Honeyland Macédonie 2019 – 90min.

Critique du film

Au fil du temps

Björn Schneider
Critique du film: Björn Schneider

Bercé d’images gracieuses et pittoresques, le documentaire Honeyland appelle à une approche respectueuse et durable de la nature. Un documentaire on ne peut plus actuel.

L'apicultrice Hatidze mène une vie reculée, solitaire et heureuse dans les montagnes du nord de la Macédoine. Les journées sont rudes. Elle s'occupe aussi de sa mère, gravement malade, mais profite d’une vie au milieu de la nature, tendrement accompagnée de ses abeilles, auxquelles elle laisse toujours la moitié de sa production, l’autre sera vendue au village. Une routine bercée de tranquillité, mais l'idylle est bouleversée lorsqu'une famille s'installe dans le quartier avec ses animaux de ferme. Et contrairement à Hatidze, les nouveaux arrivants perçoivent le miel comme une marchandise lucrative et rentable.

Pour leur premier film en duo, Ljubomir Stefanov et Tamara Kotevska se consacrent à un mode de vie menacé d'extinction. Le portrait d'une existence simple, faite de privations et pourtant en harmonie avec la nature. Hatidze vit dans cet endroit isolé au milieu des champs, sorte de contrepoint à nos métropoles européennes surpeuplées, surmédiatisées. Elle chantonne pendant le travail et s’épanouit de quelques conversations avec les clients du marché de Skopje. Hatidze vit au jour le jour et malgré la pauvreté, rayonne d’optimisme.

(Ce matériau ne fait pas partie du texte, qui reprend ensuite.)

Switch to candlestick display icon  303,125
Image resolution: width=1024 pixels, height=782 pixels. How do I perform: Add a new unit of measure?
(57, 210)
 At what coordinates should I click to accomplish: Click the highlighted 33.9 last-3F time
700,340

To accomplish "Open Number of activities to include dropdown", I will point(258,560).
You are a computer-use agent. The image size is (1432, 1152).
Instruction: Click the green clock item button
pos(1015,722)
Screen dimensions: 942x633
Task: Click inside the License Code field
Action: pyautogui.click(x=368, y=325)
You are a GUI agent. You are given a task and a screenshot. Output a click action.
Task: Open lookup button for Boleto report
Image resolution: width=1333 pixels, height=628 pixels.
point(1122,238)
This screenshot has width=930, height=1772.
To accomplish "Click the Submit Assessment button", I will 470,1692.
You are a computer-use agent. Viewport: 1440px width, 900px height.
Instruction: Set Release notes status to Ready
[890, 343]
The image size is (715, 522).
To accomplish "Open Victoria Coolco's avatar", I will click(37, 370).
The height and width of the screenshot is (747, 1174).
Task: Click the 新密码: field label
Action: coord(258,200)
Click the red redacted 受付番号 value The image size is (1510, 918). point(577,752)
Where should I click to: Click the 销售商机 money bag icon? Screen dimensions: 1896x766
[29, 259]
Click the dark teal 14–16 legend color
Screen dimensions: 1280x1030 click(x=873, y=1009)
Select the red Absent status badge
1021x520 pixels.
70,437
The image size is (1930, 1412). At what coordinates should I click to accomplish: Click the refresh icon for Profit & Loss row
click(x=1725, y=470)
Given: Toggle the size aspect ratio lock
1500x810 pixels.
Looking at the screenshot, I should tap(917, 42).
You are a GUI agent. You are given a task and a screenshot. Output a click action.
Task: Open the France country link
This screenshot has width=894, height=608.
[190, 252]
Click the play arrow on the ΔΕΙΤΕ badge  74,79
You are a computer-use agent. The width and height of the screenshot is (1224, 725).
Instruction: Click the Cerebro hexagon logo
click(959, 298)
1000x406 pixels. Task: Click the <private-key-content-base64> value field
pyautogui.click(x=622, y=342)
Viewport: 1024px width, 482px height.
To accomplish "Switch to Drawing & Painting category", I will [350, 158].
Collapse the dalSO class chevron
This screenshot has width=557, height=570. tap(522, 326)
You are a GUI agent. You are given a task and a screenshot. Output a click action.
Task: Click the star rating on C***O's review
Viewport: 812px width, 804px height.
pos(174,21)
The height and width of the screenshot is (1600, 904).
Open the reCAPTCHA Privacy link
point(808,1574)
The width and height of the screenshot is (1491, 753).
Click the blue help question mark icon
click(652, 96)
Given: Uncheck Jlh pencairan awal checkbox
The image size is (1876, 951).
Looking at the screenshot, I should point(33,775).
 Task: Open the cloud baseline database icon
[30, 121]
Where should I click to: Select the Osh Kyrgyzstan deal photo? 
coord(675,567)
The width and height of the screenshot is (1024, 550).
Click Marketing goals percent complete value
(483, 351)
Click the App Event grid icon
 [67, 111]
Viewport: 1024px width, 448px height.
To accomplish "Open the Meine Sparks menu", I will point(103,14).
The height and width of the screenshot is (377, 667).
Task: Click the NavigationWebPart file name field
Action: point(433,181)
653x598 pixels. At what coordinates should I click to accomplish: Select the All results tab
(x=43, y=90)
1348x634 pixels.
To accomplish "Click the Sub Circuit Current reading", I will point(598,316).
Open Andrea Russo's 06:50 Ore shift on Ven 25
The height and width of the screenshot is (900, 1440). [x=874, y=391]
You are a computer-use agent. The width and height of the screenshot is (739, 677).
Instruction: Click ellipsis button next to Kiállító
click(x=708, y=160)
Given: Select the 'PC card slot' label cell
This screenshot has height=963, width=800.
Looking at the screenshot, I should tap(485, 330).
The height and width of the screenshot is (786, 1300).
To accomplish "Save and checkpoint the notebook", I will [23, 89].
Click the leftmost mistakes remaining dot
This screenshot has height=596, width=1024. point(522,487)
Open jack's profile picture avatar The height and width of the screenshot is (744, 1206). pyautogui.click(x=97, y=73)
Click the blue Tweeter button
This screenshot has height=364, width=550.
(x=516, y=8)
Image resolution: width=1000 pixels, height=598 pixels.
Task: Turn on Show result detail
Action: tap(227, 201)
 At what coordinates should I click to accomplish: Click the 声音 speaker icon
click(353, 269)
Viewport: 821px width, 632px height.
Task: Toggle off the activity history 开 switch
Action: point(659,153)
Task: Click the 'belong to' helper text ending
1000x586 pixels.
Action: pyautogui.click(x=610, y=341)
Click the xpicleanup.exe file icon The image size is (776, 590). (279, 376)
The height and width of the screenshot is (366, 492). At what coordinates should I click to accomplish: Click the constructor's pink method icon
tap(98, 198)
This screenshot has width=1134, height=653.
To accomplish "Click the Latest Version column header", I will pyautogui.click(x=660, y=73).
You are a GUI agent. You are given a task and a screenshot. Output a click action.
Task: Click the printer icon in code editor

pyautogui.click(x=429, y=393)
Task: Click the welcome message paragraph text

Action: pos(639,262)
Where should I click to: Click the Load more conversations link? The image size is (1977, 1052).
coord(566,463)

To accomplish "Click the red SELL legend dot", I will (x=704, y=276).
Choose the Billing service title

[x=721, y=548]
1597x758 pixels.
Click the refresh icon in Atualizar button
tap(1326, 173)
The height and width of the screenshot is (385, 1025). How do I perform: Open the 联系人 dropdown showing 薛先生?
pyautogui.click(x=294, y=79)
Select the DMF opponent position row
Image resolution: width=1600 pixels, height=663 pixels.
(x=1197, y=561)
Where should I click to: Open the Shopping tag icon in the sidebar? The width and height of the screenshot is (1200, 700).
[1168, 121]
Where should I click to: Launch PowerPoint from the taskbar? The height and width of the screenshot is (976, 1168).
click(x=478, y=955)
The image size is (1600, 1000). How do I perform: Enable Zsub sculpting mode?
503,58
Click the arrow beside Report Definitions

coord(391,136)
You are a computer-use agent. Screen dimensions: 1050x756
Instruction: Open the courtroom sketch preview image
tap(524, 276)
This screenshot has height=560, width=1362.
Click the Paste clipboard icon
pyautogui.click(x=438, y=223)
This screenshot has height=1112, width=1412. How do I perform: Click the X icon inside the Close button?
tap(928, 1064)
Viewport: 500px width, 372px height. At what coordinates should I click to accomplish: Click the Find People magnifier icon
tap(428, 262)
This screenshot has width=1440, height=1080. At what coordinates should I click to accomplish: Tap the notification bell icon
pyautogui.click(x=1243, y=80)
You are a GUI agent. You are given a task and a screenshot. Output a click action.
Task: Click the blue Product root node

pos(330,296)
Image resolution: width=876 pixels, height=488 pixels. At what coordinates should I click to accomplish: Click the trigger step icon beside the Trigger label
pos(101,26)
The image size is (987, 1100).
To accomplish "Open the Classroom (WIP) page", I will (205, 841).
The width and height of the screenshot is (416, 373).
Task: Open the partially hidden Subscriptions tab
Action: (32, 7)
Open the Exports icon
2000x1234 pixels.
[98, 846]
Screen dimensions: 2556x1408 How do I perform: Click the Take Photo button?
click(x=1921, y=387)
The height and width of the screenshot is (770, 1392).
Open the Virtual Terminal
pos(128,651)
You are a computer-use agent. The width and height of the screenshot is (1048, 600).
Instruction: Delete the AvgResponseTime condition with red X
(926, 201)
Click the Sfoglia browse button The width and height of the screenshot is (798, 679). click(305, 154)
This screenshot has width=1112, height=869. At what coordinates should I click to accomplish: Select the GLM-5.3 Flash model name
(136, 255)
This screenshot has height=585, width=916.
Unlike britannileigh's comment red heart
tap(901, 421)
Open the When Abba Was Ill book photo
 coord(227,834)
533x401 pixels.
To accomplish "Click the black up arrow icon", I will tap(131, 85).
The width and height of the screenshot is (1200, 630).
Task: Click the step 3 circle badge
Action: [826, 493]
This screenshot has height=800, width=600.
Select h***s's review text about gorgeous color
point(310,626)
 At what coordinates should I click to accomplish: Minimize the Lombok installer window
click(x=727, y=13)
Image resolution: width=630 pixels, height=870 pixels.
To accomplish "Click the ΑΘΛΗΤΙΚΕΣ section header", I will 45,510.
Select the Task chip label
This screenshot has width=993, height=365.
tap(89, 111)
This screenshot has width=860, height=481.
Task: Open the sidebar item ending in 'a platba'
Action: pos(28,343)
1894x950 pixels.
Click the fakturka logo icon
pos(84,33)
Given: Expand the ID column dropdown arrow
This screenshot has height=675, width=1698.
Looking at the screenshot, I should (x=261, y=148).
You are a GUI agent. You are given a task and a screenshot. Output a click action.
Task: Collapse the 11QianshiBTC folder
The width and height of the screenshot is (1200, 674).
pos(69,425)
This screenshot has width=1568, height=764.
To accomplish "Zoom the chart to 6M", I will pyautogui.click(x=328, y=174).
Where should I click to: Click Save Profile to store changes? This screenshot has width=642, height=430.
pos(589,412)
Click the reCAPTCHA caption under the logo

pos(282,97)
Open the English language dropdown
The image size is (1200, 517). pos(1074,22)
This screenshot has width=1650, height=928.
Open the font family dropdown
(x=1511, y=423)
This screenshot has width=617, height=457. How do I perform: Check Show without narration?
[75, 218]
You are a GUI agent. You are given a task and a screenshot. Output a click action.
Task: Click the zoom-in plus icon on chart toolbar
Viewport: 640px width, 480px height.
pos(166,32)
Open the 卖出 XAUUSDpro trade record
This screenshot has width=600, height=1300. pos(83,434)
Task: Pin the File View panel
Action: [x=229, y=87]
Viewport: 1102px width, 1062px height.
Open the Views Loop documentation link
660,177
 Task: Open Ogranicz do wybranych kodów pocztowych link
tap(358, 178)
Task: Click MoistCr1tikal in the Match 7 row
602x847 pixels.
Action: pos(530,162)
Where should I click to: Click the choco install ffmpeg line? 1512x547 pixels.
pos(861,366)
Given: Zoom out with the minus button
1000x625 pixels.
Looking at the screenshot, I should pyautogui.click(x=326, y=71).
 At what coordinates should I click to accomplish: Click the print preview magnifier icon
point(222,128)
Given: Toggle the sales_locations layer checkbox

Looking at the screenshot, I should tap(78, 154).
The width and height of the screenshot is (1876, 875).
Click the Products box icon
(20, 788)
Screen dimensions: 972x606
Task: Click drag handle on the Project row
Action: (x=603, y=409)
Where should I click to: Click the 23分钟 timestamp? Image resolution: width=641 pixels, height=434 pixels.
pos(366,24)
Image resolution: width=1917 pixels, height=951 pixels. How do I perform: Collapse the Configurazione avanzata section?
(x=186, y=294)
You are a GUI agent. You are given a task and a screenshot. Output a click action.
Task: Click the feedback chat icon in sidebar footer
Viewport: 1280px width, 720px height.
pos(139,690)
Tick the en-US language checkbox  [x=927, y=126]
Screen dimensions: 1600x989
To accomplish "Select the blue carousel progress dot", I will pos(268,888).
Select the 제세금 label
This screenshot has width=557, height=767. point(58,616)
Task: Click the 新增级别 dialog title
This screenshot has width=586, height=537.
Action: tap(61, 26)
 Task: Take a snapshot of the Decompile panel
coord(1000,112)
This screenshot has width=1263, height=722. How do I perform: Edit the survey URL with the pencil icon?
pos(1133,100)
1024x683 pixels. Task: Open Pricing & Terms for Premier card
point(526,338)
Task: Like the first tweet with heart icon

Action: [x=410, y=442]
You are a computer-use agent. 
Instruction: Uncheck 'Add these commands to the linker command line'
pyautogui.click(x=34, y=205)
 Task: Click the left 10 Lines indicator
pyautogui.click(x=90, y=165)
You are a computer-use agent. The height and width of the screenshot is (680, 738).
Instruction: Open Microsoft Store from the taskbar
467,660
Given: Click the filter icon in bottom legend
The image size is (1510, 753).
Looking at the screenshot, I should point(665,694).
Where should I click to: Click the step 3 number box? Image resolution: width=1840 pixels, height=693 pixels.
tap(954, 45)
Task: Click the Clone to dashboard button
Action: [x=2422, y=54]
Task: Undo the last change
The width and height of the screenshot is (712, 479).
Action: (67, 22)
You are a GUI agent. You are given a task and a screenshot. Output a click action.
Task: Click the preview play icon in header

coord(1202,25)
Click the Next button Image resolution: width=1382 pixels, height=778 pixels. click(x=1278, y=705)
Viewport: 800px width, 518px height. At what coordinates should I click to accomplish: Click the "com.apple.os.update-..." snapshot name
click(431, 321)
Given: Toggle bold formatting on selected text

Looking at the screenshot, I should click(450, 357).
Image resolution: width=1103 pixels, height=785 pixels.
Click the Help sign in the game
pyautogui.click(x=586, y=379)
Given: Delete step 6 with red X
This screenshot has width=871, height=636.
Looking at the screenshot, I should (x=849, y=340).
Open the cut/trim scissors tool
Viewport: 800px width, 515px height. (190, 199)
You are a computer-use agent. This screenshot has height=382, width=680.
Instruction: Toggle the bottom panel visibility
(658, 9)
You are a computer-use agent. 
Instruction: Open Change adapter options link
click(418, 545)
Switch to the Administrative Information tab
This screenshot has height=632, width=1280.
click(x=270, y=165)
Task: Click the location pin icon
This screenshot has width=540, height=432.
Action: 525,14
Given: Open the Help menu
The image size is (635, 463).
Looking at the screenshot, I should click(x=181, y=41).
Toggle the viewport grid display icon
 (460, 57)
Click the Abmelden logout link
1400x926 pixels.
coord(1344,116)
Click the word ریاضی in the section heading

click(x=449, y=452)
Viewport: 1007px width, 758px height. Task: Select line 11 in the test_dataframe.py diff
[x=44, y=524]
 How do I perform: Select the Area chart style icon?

En raison de l'absence d'interview et de commentaire, le documentaire Honeyland aura des airs de long-métrage, or tout est réel, rien n'est joué, ni scénarisé. L'authenticité qui jaillit des protagonistes (et surtout de Hatidze) est un gain immense pour le film, magnifié d’une cinématographie gracieuse et poétique. Personne ne semble remarquer la caméra, la fabrication s’oublie au profit des images.

Subtile aussi, la composition d’un paysage sonore. Moteurs, bourdonnements d'abeilles et cris d'enfants magnifient les plans. Une sensibilité se dégage, une quiétude aussi. Entre les lignes, le duo parle de notre époque et de problématiques cruciales. L’intrusion de cette famille et le comportement du père évoquent l’imprudence, les comportements gaspilleurs, l’avidité, le profit. Une catharsis édifiante, la lutte de Hatidze pour l'équilibre des pouvoirs et le traitement attentif de sa colonie d'abeilles montrent à quel point la coexistence entre l'homme, l'animal et la nature est d’une fragilité inouïe.